The state previously asked the 11th U.S. Circuit Court of Appeals to lift a lower court injunction and allow the execution, but the panel on Wednesday refused and said a judge didn’t abuse his discretion in ruling that the state couldn’t execute Reeves by any method other than nitrogen hypoxia, which has never been used. Alabama appealed that decision, sending the case to the Supreme Court.

Reeves was sentenced to die for the murder of Willie Johnson, who was killed by a shotgun blast to the neck during a robbery in Selma on Nov. 27, 1996, after picking up Reeves and others on the side of a rural highway.

After the dying man was robbed of $360, Reeves, then 18, went to a party where he danced and mimicked Johnson’s death convulsions, authorities said. A witness said Reeves’ hands were still stained with blood at the celebration, a court ruling said, and he bragged about getting a “teardrop” tattoo to signify that he’d killed someone.

Stavros Lambrinidis, the European Union ambassador to the U.S., sent a letter both condemning Johnson’s killing and asking Alabama Gov. Kay Ivey to block the execution because of Reeves’ intellectual disability claim. Ivey also has received a clemency bid from Reeves’ attorneys and will consider all such requests, an aide said.

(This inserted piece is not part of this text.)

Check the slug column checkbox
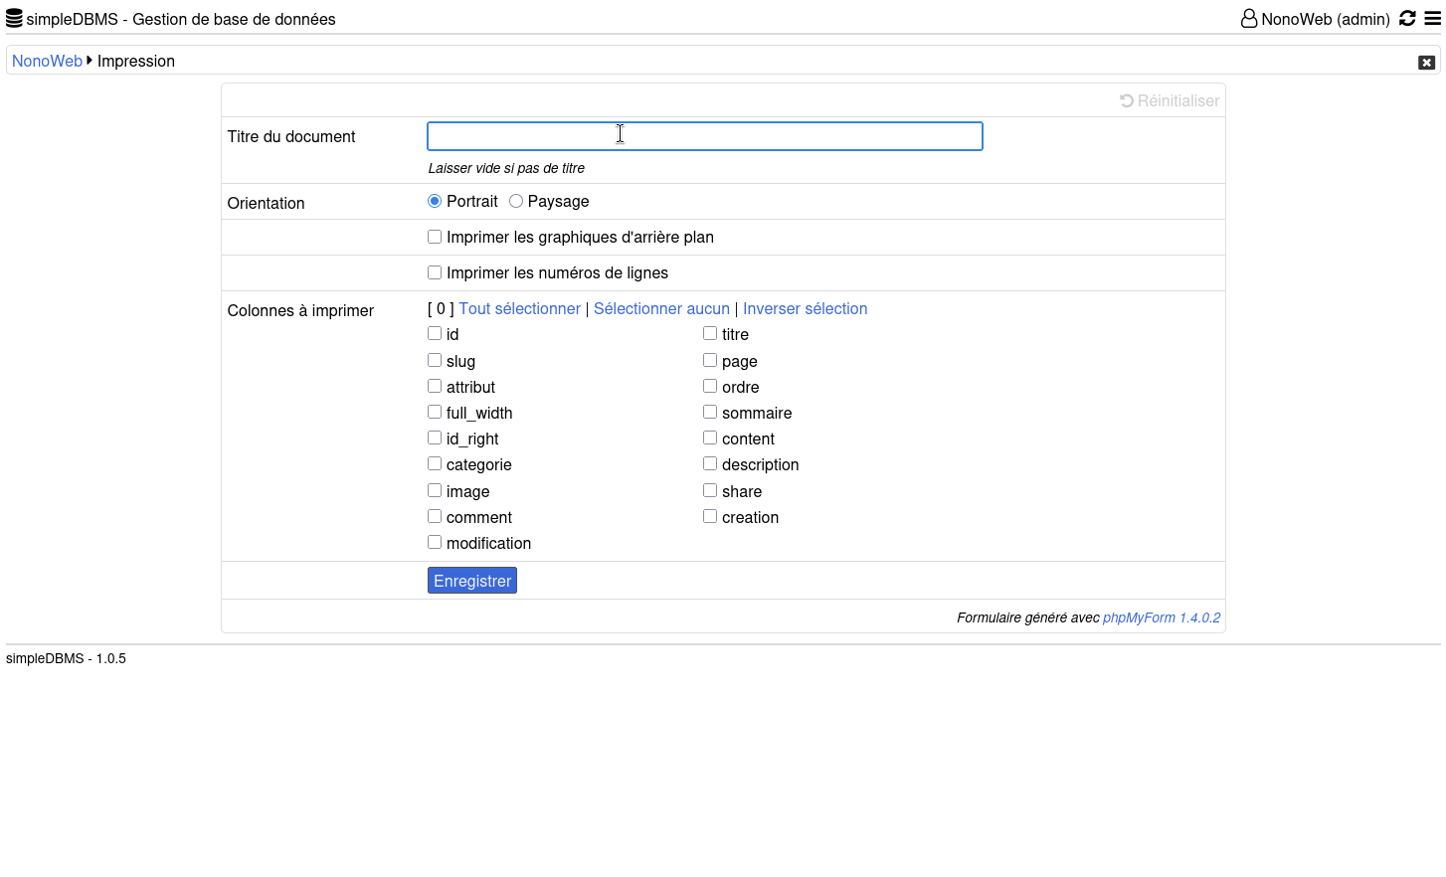Image resolution: width=1446 pixels, height=877 pixels. pos(435,360)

While courts have upheld Reeves’ conviction, the last-minute fight to stop the execution involved his intellect, his rights under federal disability law, and how the state planned to kill him.

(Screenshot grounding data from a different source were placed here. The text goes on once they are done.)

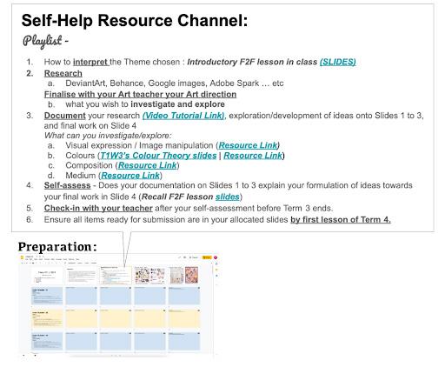Select the first yellow student slide thumbnail
This screenshot has height=367, width=445.
(47, 318)
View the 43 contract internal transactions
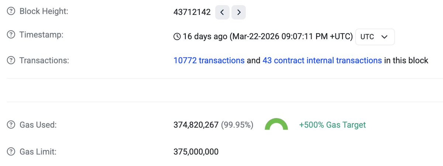The height and width of the screenshot is (166, 443). (322, 60)
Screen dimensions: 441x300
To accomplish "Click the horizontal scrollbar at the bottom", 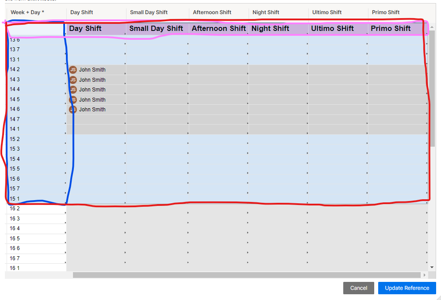I will (x=248, y=275).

Alabama switched from the electric chair to lethal injection after 2002, and in 2018 legislators approved the use of another method, nitrogen hypoxia, amid defense challenges to injections and shortages of chemicals needed for the procedure. The new hypoxia method, which hasn’t been used in the U.S., would cause death by replacing oxygen that the inmate breathes with nitrogen.

Alabama inmates had a chance to sign a form choosing either lethal injection or nitrogen hypoxia as an execution method in 2018 after legislators approved the use of nitrogen. But Reeves was among the inmates who didn’t fill out the form stating a preference.

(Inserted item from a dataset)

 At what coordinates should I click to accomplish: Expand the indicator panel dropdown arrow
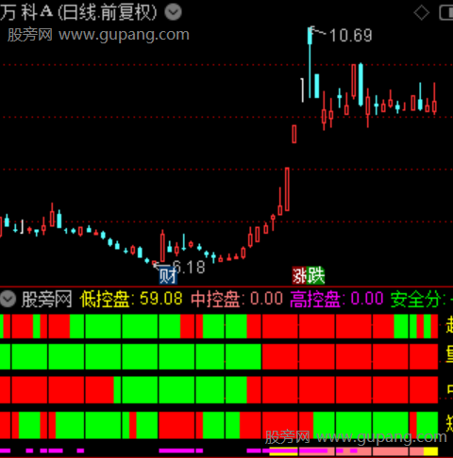(8, 299)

A poor reader, Reeves is intellectually disabled and wasn’t capable of making such a decision without assistance that should have been provided under the Americans With Disabilities Act, his lawyers argued. A prison worker who gave Reeves a form didn’t offer aid to help him understand, they said.

With Reeves contending he would have chosen nitrogen hypoxia over a “torturous” lethal injection had he comprehended the form, the defense filed suit asking a court to halt the lethal injection. U.S. District Judge R. Austin Huffaker, Jr. blocked execution plans, ruling that Reeves had a good chance of winning the claim under the disabilities law.

A defense expert concluded Reeves reads at a first-grade level and has the language competency of someone as young as 4, but the state disagrees that Reeves has a disability that would prevent him from understanding his options. The inmate was able to read and signed other forms through the years, it argued, and officials had no obligation under state law to help him pick a method.

Alabama has said it plans to have a system for the new execution method ready by the end of April, court documents show, but the state argued against delaying Reeves’ execution. Any postponement is the fault of the state given how long it has taken to implement the new system, the 11th Circuit ruled.

An Alabama inmate who was put to death by lethal injection last year, Willie B. Smith, unsuccessfully raised claims about being intellectually unable to make the choice for nitrogen hypoxia.

Republished with the permission of the Associated Press.